Decades-old skateboarding trick mixes with virtual reality
This is the first foray into action sports for leading VR broadcast platform NextVR, based in Newport Beach.
Leave it to Tony Hawk to mix a decades-old skateboarding trick with the latest in virtual reality technology. The 50-year-old skateboarding pioneer and entrepreneur is dragging his 360-degree loop ramp out of storage and giving a handful of young skaters the chance to try to nail the near-impossible trick on a live virtual reality broadcast Sunday from his San Diego County headquarters.
There’s no prize money or trophy for any skater who successfully completes The Loop, which Hawk first did 20 years ago. “No, it’s more sort of a badge of honour in the skate world,” Hawk said.
Hawk will be ramp side to provide commentary and coaching while Corbin Harris does play-by-play for Tony Hawk’s Loop Challenge.
The only way to watch will be in virtual reality. Fans can download the free NextVR app from the stores associated with Oculus Go, PlayStation VR, HTC VIVE Pro, HTC VIVE, Windows Mixed Reality, Gear VR, and Google Daydream. A virtual reality headset is required.
This is the first foray into action sports for leading VR broadcast platform NextVR, based in Newport Beach. NextVR will place eight VR cameras along The Loop for the 3D stereoscopic broadcast. Fans will be fully immersed when they’re placed at the drop-in and at the peak of the loop.
Hawk first became intrigued by the trick in the 1970s when he read a magazine article about a skater who tried — and failed — to ride a 360-degree loop.
Hawk said he knew it was possible and made several attempts to determine the perfect design. Hawk became the first skater to nail it in 1998 while filming a video in a bullring in neighbouring Tijuana, Mexico.
Hawk said only about 15 skaters have successfully completed The Loop, which requires a perfect balance of momentum, speed and gravity.
Skating The Loop — which mirrors the look of a Hot Wheels loop — is similar to a Gravitron ride, with skaters gaining enough momentum to stick to the track. The drop-in is 14 feet tall and the complete track is 16 feet long. The height of the top of the ramp will have skaters going approximately 13 mph, the perfect speed to complete the challenge.
After his success in 1998, Hawk built a portable 360-degree ramp that he took on his Boom Boom Huckjam tour in 2003. He brings it out of storage every few years when enough people ask about it.
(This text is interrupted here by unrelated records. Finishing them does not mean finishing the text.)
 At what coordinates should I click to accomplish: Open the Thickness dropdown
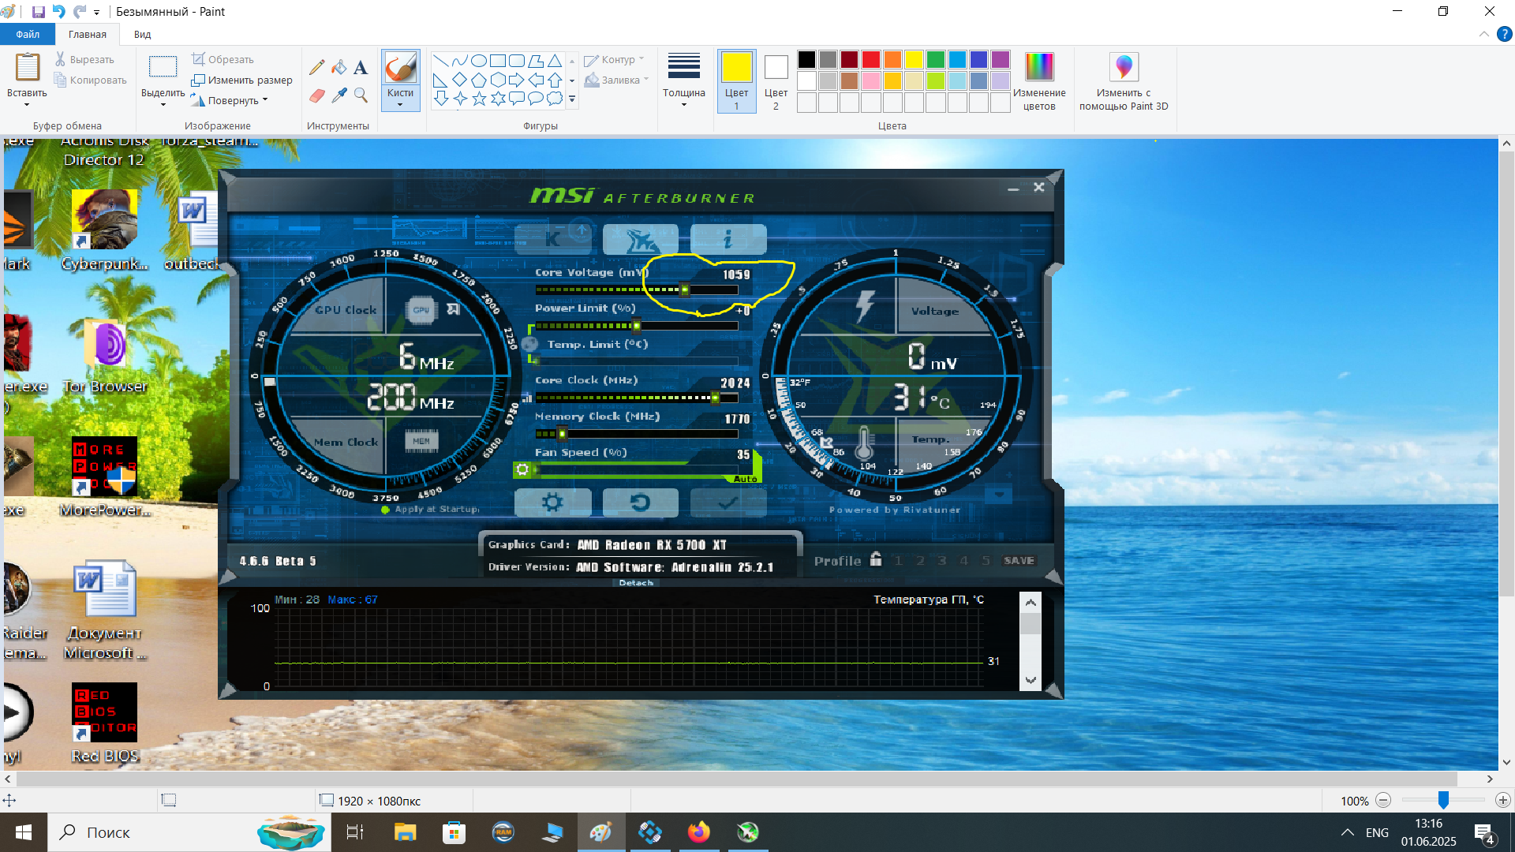[x=683, y=80]
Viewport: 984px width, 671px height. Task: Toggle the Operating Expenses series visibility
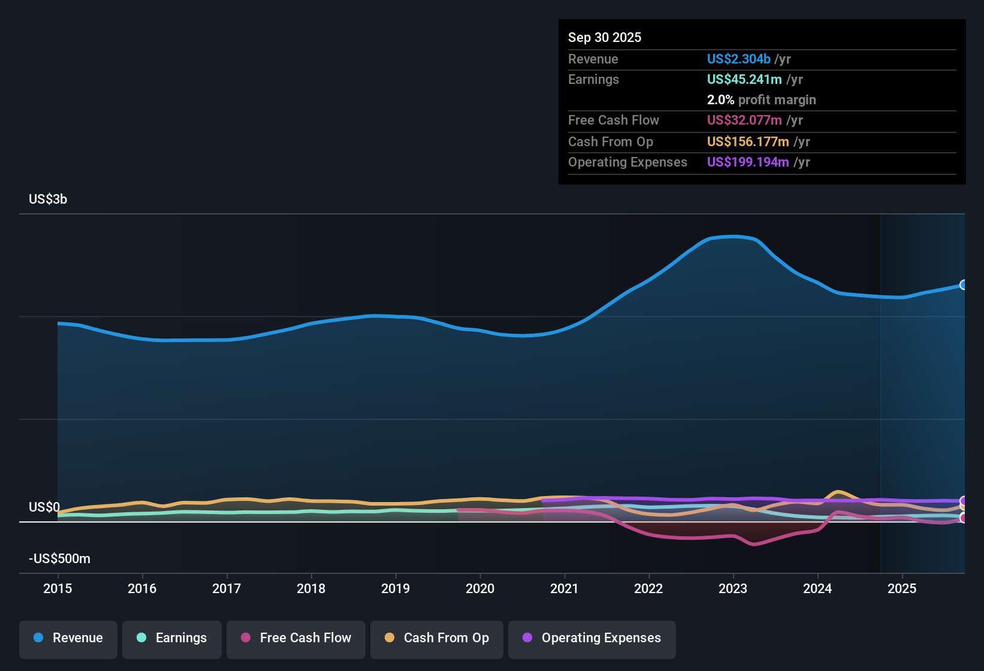click(591, 639)
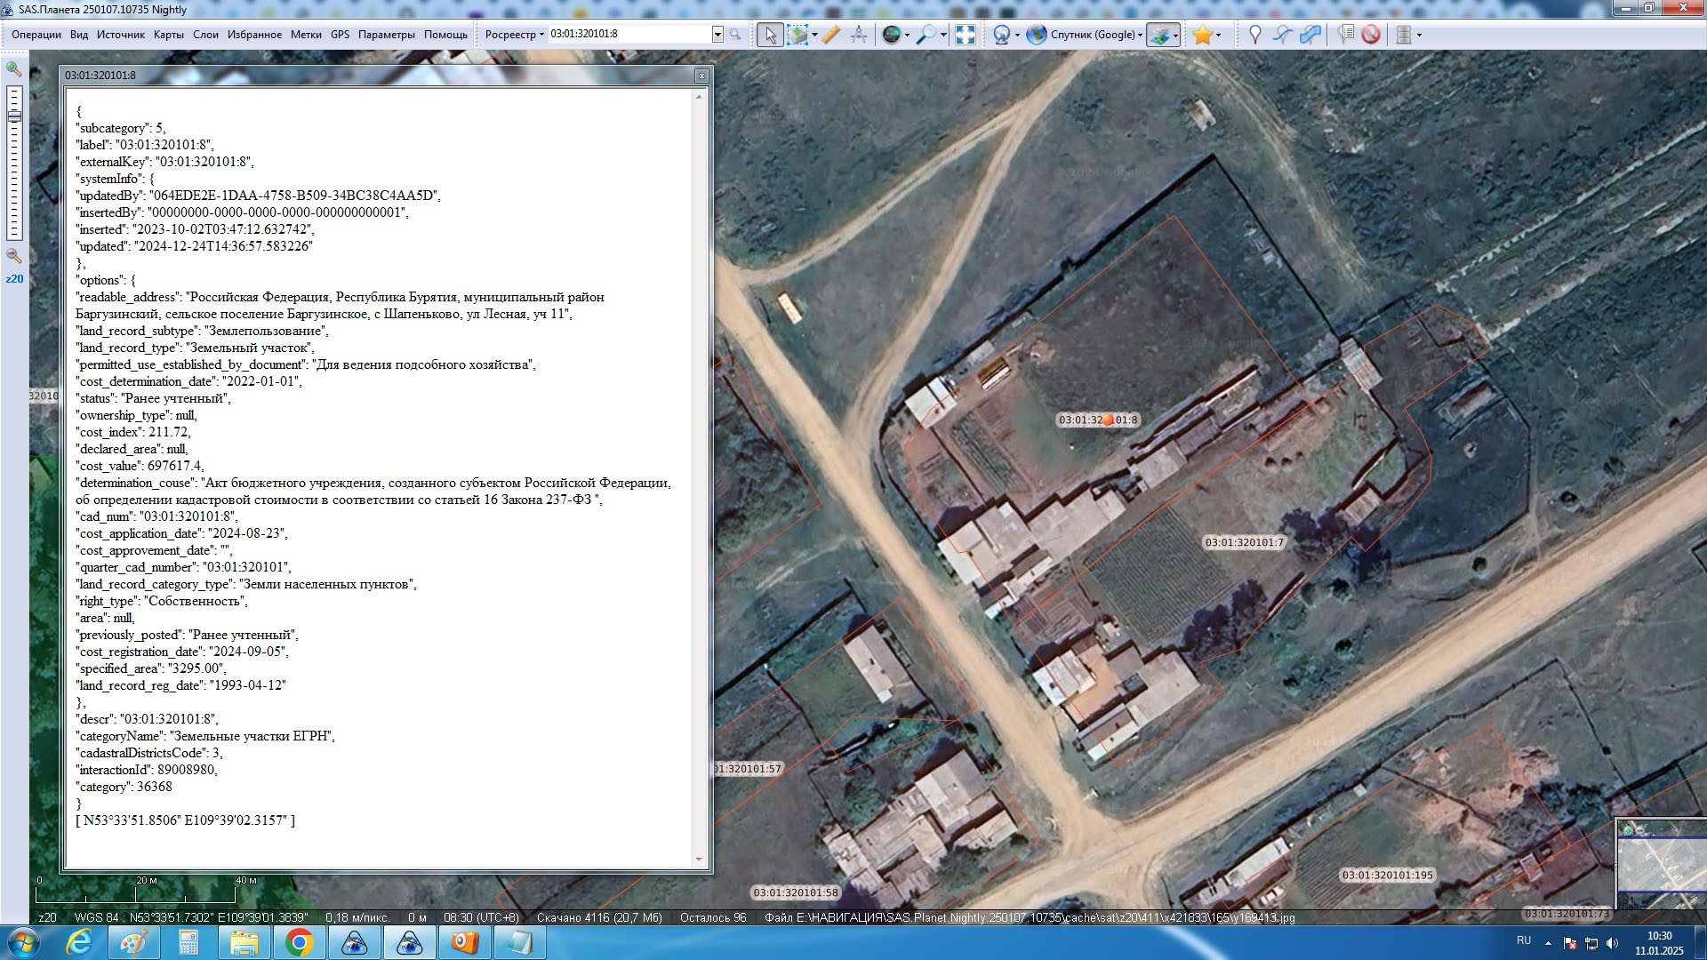Screen dimensions: 1707x960
Task: Toggle full screen map mode
Action: coord(965,35)

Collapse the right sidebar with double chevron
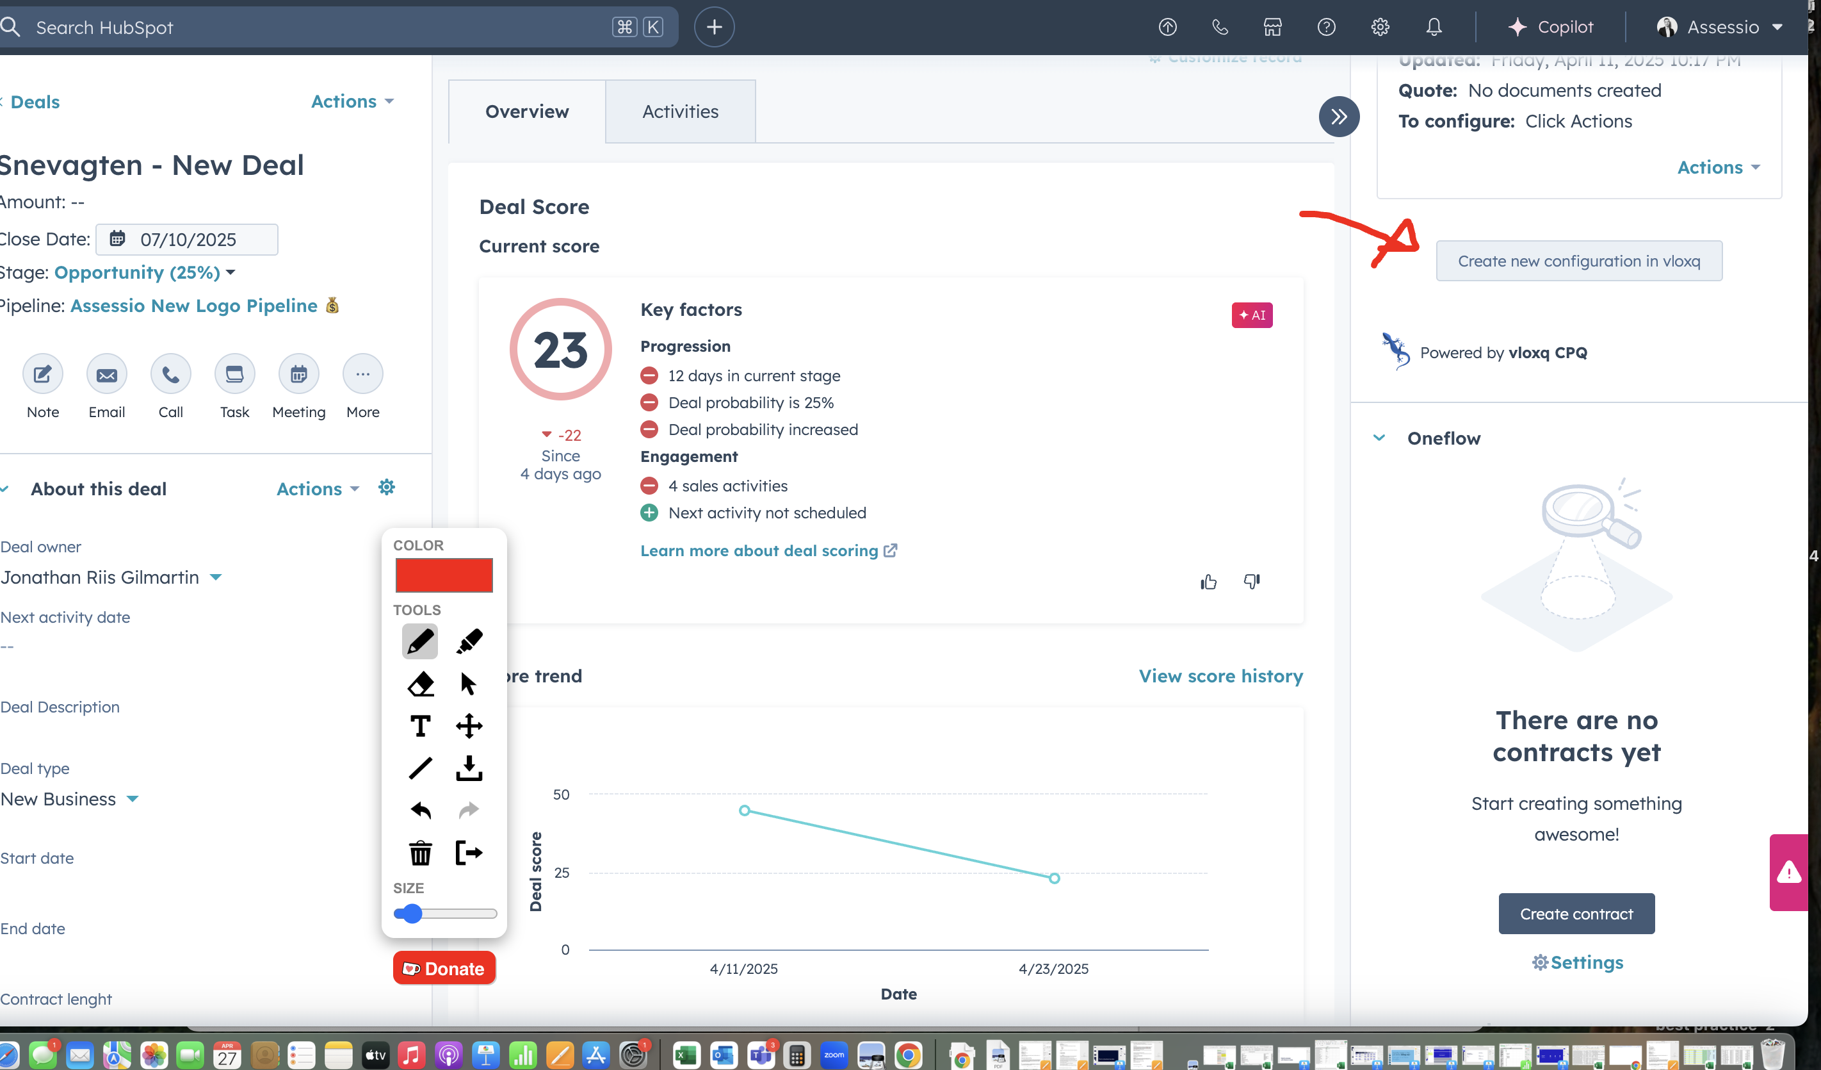coord(1338,116)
NextVR approached him about a live event, “and up it went,” Hawk said.
“It’s cool to me to bring all the new technology into play,” Hawk said. “I don’t set it up very much and there are not many freestanding loops that people can do.”
Hawk was still completing the list of invited skaters. Among those expected to try The Loop are 11-year-old Gavin Bottger, who lives in nearby Oceanside, and Felipe Nunes of Brazil, who lost his legs at 6 and has been skating professionally with prosthetics. Also expected are Shawn Hale, Aaron “Jaws” Homoki, Chris Russel and Curren Caples.
None of the invited skaters has done The Loop. Hawk last rode The Loop 15 years ago on tour.
It can be dangerous, Hawk said, noting that he broke his pelvis attempting it years ago on a beat-up track. The setup will be filled with stunt pads “so people can start to get used to the timing and feel of doing it in its natural state. If you don’t know what you’re doing and you go at it without ever trying it and there are no pads in place, it can be very dangerous.”
Some skaters were going to get a feel for the ramp Saturday while others were going to wait until the competition itself.
“Every time we’ve put it up I usually get my pads on and try to show the technique of doing it properly, doing it into the pads to get them motivated and teach them,” Hawk said.
But he’s not motivated to try the trick again.
“It’s hard to explain it,” Hawk said. “If you’ve done it, you’ve checked it off the list. I’m not going to get the same gratification. It’s not like a trick you do and want to keep doing. And I have paid the price for it.”